▶ [Stated task] In the records below, copy the lines starting at the one containing "At what coordinates" and ending at the one containing "click(880, 158)", and give only those lines. Keep each request unchanged, but multiply every coordinate in the answers by 2.05 and round to whole numbers, with halves rounded up.

Source records:
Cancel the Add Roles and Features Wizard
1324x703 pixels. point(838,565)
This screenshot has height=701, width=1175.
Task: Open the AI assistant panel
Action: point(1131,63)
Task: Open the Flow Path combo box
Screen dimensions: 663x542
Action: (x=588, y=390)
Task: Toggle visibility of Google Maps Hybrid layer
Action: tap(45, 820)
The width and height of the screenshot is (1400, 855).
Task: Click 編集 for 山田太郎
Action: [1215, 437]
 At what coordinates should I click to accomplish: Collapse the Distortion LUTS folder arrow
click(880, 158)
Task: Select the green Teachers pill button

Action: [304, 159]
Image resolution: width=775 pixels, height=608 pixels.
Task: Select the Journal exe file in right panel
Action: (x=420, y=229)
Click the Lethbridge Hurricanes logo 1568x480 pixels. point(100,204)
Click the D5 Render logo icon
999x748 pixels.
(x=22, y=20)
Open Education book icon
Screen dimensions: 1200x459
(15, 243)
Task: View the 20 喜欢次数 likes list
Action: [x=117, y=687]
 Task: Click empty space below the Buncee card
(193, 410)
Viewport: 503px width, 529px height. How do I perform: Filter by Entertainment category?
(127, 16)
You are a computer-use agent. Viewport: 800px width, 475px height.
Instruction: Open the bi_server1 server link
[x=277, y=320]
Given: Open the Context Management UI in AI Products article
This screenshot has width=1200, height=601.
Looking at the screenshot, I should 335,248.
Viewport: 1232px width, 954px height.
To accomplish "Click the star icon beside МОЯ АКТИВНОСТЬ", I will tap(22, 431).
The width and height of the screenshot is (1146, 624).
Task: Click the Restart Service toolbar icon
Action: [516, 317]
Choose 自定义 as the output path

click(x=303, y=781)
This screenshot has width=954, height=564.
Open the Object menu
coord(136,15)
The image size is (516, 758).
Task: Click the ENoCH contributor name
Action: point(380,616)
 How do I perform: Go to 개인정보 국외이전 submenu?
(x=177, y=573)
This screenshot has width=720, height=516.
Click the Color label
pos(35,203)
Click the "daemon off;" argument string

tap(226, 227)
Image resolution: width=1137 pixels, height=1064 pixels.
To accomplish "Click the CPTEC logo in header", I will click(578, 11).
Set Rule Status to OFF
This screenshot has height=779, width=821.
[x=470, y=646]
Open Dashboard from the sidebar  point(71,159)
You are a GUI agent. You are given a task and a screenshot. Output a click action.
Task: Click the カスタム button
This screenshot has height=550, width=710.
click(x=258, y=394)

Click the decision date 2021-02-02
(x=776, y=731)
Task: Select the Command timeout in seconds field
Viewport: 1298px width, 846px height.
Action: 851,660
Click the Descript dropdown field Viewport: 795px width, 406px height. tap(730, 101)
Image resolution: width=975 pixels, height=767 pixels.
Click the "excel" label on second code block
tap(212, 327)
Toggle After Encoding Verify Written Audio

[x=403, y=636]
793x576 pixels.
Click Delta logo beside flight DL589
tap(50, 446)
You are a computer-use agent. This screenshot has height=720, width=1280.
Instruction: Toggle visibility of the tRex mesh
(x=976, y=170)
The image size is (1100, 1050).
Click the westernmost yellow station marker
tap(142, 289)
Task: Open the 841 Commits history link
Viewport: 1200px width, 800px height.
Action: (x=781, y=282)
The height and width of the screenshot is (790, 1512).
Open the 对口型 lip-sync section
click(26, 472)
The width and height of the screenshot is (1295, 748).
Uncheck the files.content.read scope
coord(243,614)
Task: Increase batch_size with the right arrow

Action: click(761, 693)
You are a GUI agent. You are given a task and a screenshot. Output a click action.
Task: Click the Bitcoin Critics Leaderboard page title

▶ [Expected answer]
 At what coordinates should I click to accomplish: Collapse the Distortion LUTS folder arrow
click(1804, 324)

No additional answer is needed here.